The persistent overrepresentation of theoretical topics, particularly classical database management and compiler construction, diverges from the trend in other contexts (e.g., Turkey [2]), suggesting a UK-specific curriculum legacy effect. The explicit demand for frameworks and tools is often muted in job listings, perhaps reflective of employers considering these as baseline acquisition or expecting quick upskilling.

A further critical observation is that job advertisements may under-specify baseline skills (e.g., database fluency), assuming them as implicit in applicants or encoded in broader categories such as "backend development". This complicates curriculum-to-market matching and underscores the need for universities to prioritize not only explicit job requirements but also tacit, baseline industry expectations.

Recommendations for Curricular Rebalancing

The findings support a strategic reallocation of curricular resources:

  • Shift theoretical database coursework toward integration with cloud-based, real-world data engineering modules.
  • Expand specialist architectural training: distributed systems, microservices, and cloud-native models must be transitioned from elective workshops to core, required coursework.
  • Establish elective specializations and internship pathways in domains with strong sectoral demand (e.g., FinTech, Health Informatics, Embedded Systems), leveraging formal industry-academic partnerships.
  • Systematically incorporate industry practitioners into curriculum advisory and delivery mechanisms (e.g., guest lectures, capstone project supervision).
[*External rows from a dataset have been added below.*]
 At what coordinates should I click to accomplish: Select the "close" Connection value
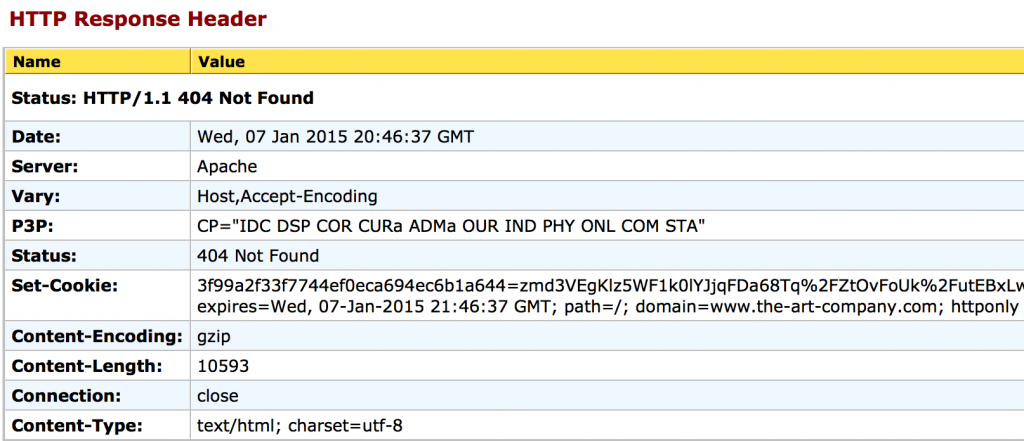click(x=218, y=396)
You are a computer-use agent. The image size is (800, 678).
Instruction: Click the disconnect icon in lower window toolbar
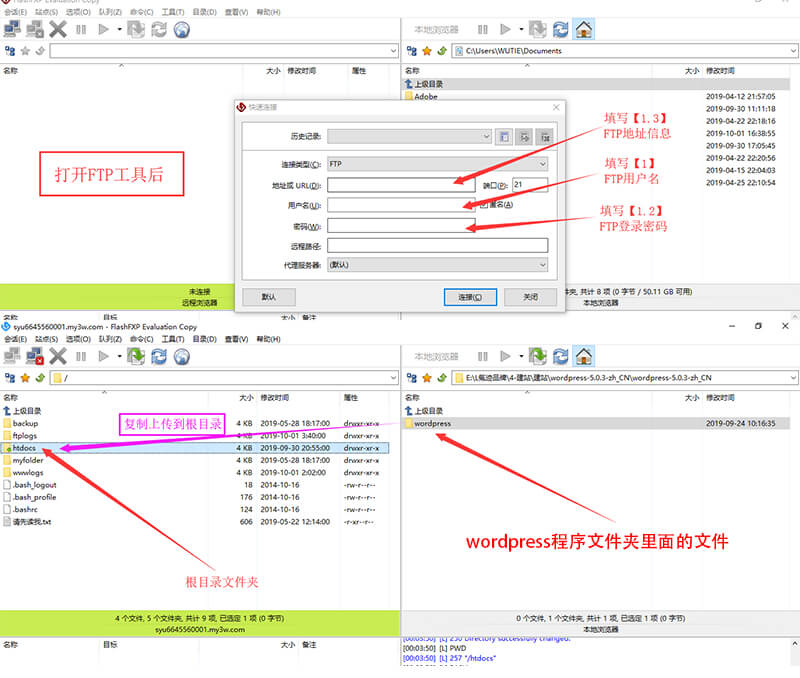point(35,356)
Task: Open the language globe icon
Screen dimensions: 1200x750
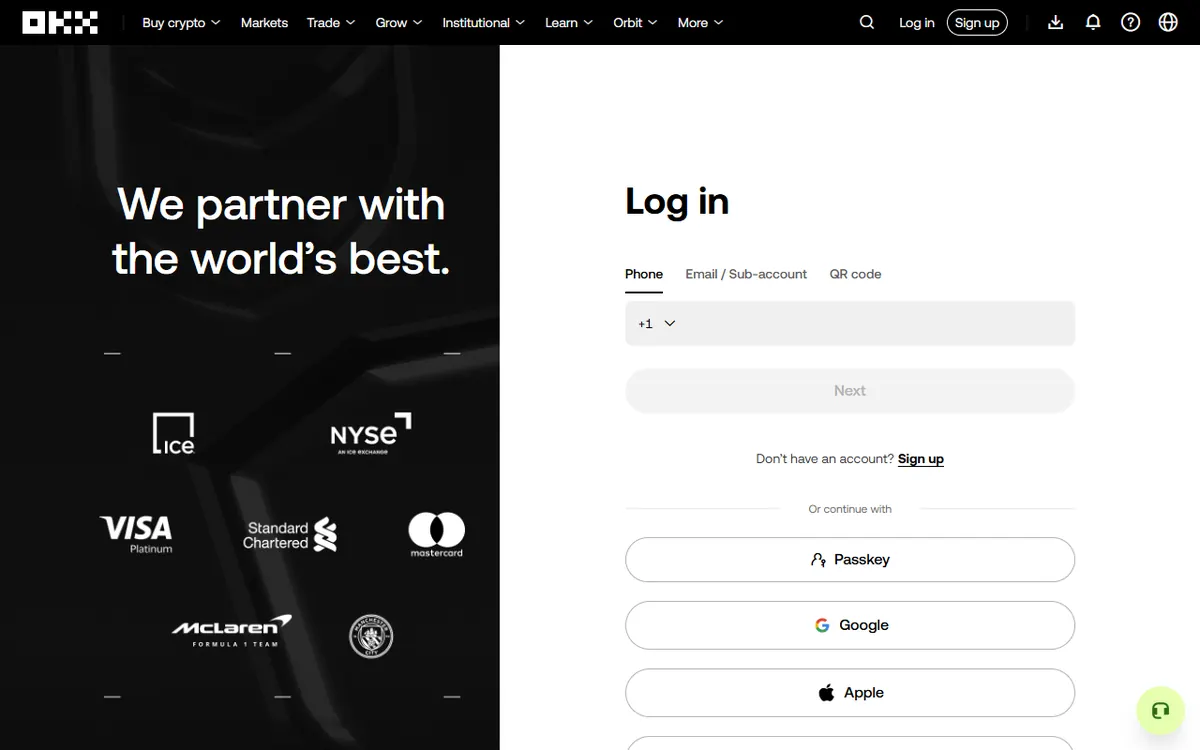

There is a demonstrated need for dynamic, recurring market-driven analysis. Adoption of automated skill extraction and mapping pipelines provides an operational foundation for continuous curriculum review and adaptation, addressing the principal bottleneck in curriculum modernisation.

Limitations and Future Directions

The study’s automated mapping is constrained by subjectivity in taxonomy definition, keyword selection, and limitations of fuzzy matching in the presence of synonymic/ambiguous skill terms. Emerging technologies absent from current taxonomies (e.g., cloud-native orchestration, blockchain, AI operations) are underrepresented due to reliance on static skill schemas. Adoption of NER-based methods would enhance contextual disambiguation and coverage of rapidly evolving industry vocabularies.

Future work should expand the job posting corpus, generalize across European contexts, and systematically analyze the contribution of soft skills (communication, teamwork, initiative)—areas consistently cited as critical in the literature but incompletely addressed in technical curricula [30]. Scalability in automated curriculum mapping and validation against longitudinal graduate employment outcomes are essential for advancing evidence-driven curriculum policy.

Conclusion

This comprehensive quantitative mapping of the UK software engineering skills landscape exposes a persistent structural gap between higher education and industry, particularly in the applied architectural and domain-specific strata. Foundational programming and testing practices now achieve close curricular-market synchrony; however, architectural, integrative, and sectoral competencies remain weakly represented in academic offerings relative to explicit employer demand. The research provides operationally actionable evidence for periodic, automated curriculum review and adaptation based on direct market input. Implementation of recommendations centered on modular specialization, industry partnership, and contextual technical exposure is essential to increase graduate preparedness and match the dynamic requirements of the software engineering profession.


Reference: "Understanding the Skills Gap between Higher Education Institutions and the Software Engineering Industry" (2604.26655).